On debian like systems, run the following command:
sudo apt install libgmp3-dev gcc-multilib gdb python3 python3-pip python3-venv openjdk-17-jdk libgmp-dev pkg-config opam
You must also install Ghidra and add the GHIDRA environment variable with the installation directory of ghidra
export GHIDRA=<ghidra-directory>
The easiest way to install xyntia 8000 is to create an opam switch.
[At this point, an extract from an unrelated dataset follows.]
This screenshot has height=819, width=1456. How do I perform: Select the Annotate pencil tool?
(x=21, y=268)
It will automatically install xyntia and its dependencies:
$ cd <xyntia-directory>
$ opam switch create . 4.14.1 -y # or any version >= 4.14.1
$ eval $(opam env)
The help of xyntia is available through xyntia -help
. In the following we will explain the two ways for using xyntia.
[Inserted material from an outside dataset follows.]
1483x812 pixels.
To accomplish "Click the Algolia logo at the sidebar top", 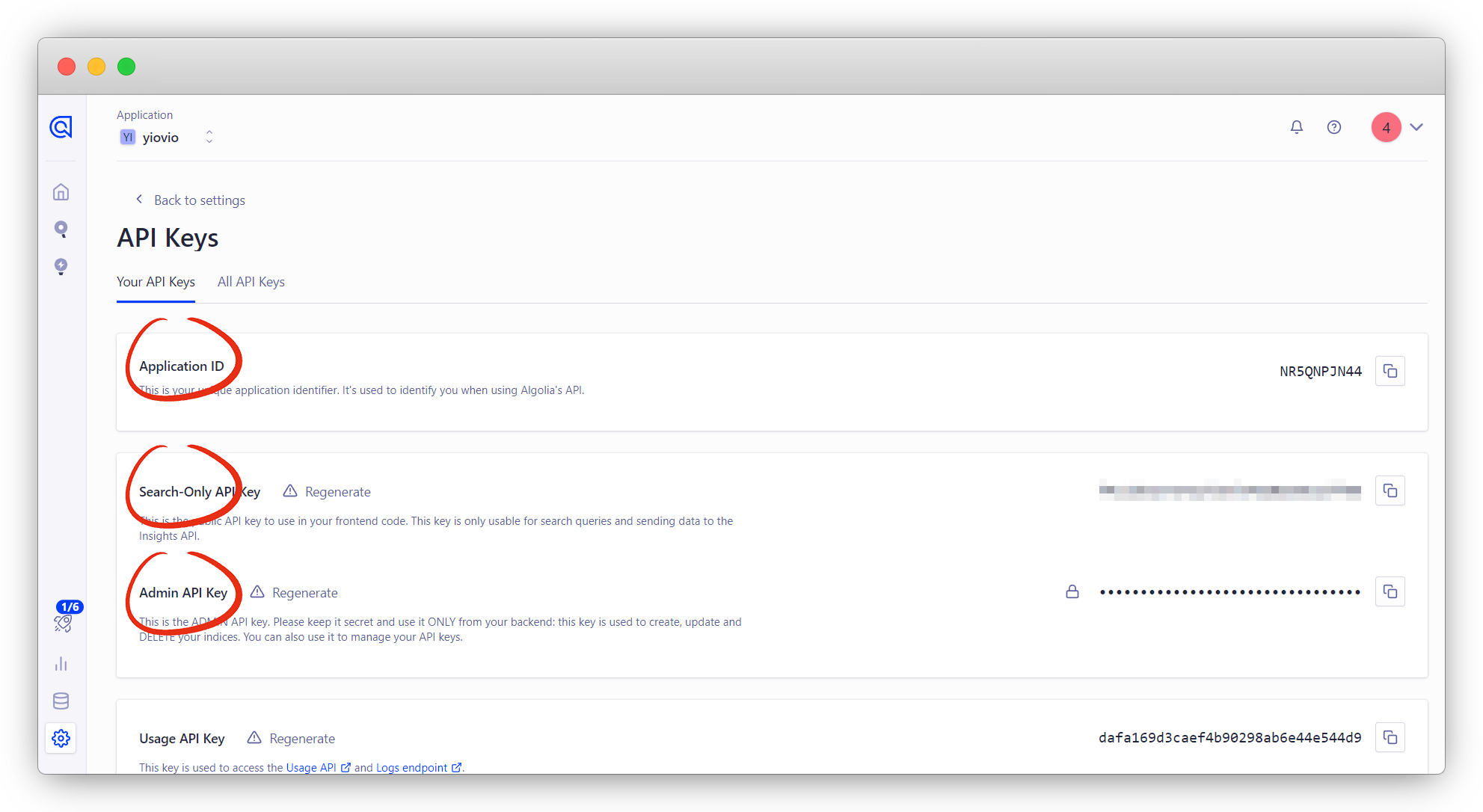I will click(x=61, y=127).
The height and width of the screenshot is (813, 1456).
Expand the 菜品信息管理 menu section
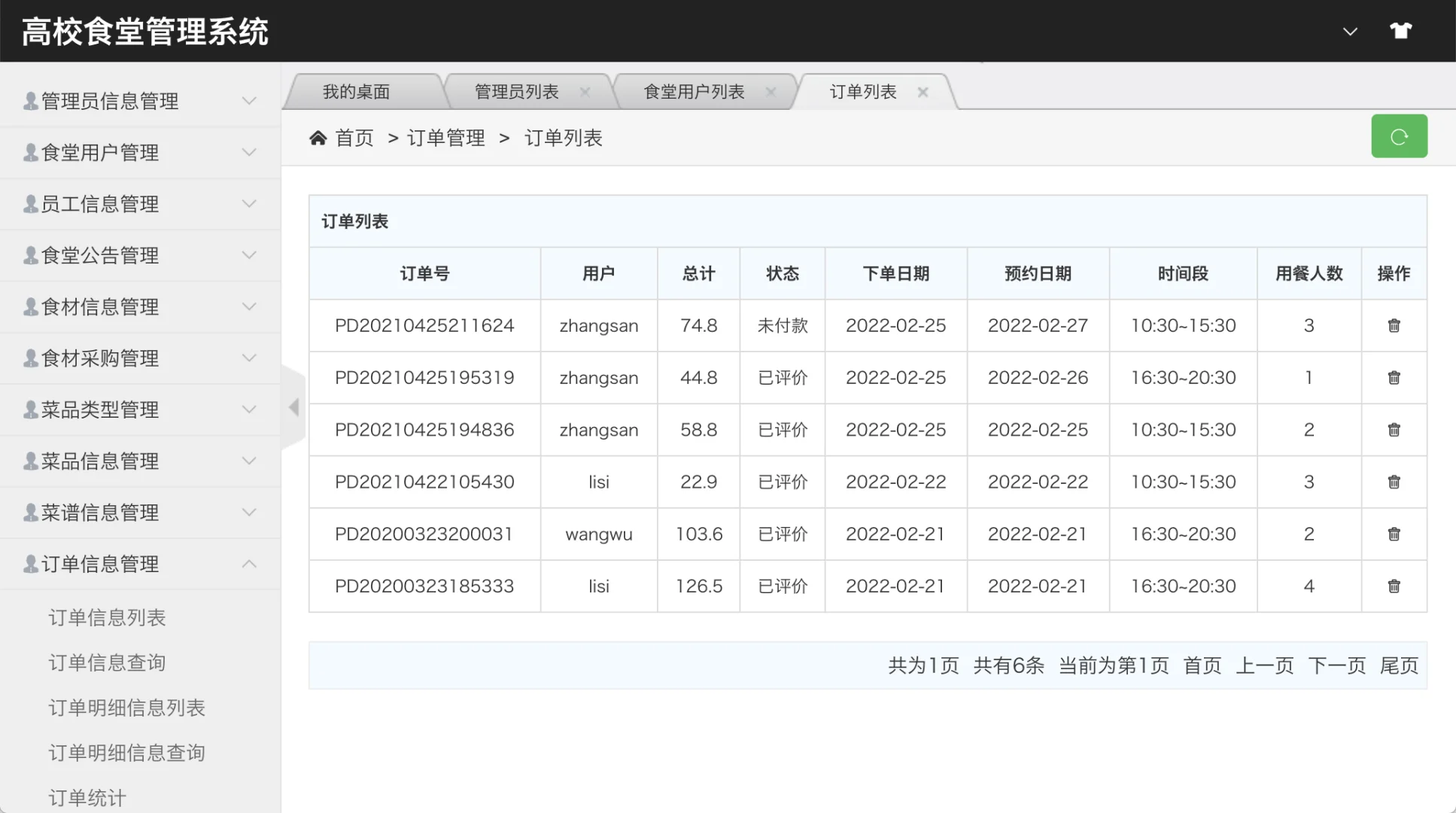point(249,461)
To synthesize a function from a sampling file, execute the following command:
$ xyntia [-ops <grammar>] [-time <time>] [-heur <heur>] <file.json>
where grammar is the abbreviation of the grammar used to define the search space (see below), heur is the abbreviation for the search heuristic to be used (see below), time is the time budget of the synthesis in seconds, and file is the path of the sampling file.
The sampling file should be in the format produced by Syntia's random sampling module. The file examples/samples/example.json
is an example of a sampling file.
You can let xyntia sample the output from a binary and synthesize them with the following command:
$ xyntia [-ops <grammar>] [-time <time>] [-heur <heur>] -bin <binary-file> -config <config-file>
where binary-file is the path to the binary to analyze and config-file is a scriptig file to state which output to sample and how to sample.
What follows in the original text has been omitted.